◆ Problem statement ◆
Your answer should be the line containing "Click the tree structure sidebar icon" and each line after it through the end of the data below, repeated exactly.

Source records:
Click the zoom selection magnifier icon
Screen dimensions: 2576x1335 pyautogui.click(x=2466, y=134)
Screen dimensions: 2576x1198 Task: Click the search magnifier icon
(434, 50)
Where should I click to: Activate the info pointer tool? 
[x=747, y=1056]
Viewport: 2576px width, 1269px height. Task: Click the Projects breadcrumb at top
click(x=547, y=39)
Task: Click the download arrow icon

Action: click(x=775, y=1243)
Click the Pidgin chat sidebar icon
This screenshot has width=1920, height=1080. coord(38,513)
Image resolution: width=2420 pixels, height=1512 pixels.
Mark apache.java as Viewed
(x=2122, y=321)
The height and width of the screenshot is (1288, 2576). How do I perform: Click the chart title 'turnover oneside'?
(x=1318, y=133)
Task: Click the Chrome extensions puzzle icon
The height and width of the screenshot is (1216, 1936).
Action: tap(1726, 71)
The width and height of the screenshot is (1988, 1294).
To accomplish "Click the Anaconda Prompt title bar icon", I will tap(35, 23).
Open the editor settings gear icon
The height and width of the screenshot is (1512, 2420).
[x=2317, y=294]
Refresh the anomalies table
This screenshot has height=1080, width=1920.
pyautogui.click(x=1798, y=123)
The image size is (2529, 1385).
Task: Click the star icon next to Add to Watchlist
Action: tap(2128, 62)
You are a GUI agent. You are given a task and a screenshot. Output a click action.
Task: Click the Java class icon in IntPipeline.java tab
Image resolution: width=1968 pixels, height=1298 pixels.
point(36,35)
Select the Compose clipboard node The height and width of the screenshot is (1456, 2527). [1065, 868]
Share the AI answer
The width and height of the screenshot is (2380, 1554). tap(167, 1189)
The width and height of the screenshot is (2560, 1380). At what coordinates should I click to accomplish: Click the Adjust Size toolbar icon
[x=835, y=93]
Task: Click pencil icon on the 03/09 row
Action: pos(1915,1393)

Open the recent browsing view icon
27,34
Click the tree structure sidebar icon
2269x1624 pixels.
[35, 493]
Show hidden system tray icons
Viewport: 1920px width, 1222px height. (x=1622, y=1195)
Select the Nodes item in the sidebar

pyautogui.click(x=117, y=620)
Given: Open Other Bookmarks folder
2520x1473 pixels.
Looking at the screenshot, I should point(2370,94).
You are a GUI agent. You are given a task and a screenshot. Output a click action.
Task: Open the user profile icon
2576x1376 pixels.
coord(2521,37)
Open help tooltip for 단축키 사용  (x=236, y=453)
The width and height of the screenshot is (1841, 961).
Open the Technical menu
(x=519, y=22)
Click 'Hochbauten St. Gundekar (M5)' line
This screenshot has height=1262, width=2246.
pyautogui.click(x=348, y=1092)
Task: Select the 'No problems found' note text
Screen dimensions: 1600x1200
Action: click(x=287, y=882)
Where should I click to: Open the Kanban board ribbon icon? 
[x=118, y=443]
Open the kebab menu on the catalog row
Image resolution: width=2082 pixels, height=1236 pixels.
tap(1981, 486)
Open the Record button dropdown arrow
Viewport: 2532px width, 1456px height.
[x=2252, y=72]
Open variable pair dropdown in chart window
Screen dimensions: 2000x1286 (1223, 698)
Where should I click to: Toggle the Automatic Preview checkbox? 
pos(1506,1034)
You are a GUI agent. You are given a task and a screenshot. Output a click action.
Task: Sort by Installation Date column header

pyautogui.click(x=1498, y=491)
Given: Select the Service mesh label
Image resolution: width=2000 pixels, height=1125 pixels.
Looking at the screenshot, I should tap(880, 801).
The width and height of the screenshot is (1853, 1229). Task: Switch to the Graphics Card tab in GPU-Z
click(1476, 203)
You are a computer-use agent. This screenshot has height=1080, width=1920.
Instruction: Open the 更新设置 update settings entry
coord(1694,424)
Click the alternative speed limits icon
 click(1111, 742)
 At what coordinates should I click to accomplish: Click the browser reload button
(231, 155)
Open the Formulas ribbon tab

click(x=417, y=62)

◆ Output below ◆
Click the tree structure sidebar icon
2269x1624 pixels.
[35, 493]
Show hidden system tray icons
Viewport: 1920px width, 1222px height. (x=1622, y=1195)
Select the Nodes item in the sidebar

pyautogui.click(x=117, y=620)
Given: Open Other Bookmarks folder
2520x1473 pixels.
Looking at the screenshot, I should point(2370,94).
You are a GUI agent. You are given a task and a screenshot. Output a click action.
Task: Open the user profile icon
2576x1376 pixels.
coord(2521,37)
Open help tooltip for 단축키 사용  (x=236, y=453)
The width and height of the screenshot is (1841, 961).
Open the Technical menu
(x=519, y=22)
Click 'Hochbauten St. Gundekar (M5)' line
This screenshot has height=1262, width=2246.
pyautogui.click(x=348, y=1092)
Task: Select the 'No problems found' note text
Screen dimensions: 1600x1200
Action: click(x=287, y=882)
Where should I click to: Open the Kanban board ribbon icon? 
[x=118, y=443]
Open the kebab menu on the catalog row
Image resolution: width=2082 pixels, height=1236 pixels.
tap(1981, 486)
Open the Record button dropdown arrow
Viewport: 2532px width, 1456px height.
[x=2252, y=72]
Open variable pair dropdown in chart window
Screen dimensions: 2000x1286 (1223, 698)
Where should I click to: Toggle the Automatic Preview checkbox? 
pos(1506,1034)
You are a GUI agent. You are given a task and a screenshot. Output a click action.
Task: Sort by Installation Date column header

pyautogui.click(x=1498, y=491)
Given: Select the Service mesh label
Image resolution: width=2000 pixels, height=1125 pixels.
Looking at the screenshot, I should tap(880, 801).
The width and height of the screenshot is (1853, 1229). Task: Switch to the Graphics Card tab in GPU-Z
click(1476, 203)
You are a computer-use agent. This screenshot has height=1080, width=1920.
Instruction: Open the 更新设置 update settings entry
coord(1694,424)
Click the alternative speed limits icon
 click(1111, 742)
 At what coordinates should I click to accomplish: Click the browser reload button
(231, 155)
Open the Formulas ribbon tab

click(x=417, y=62)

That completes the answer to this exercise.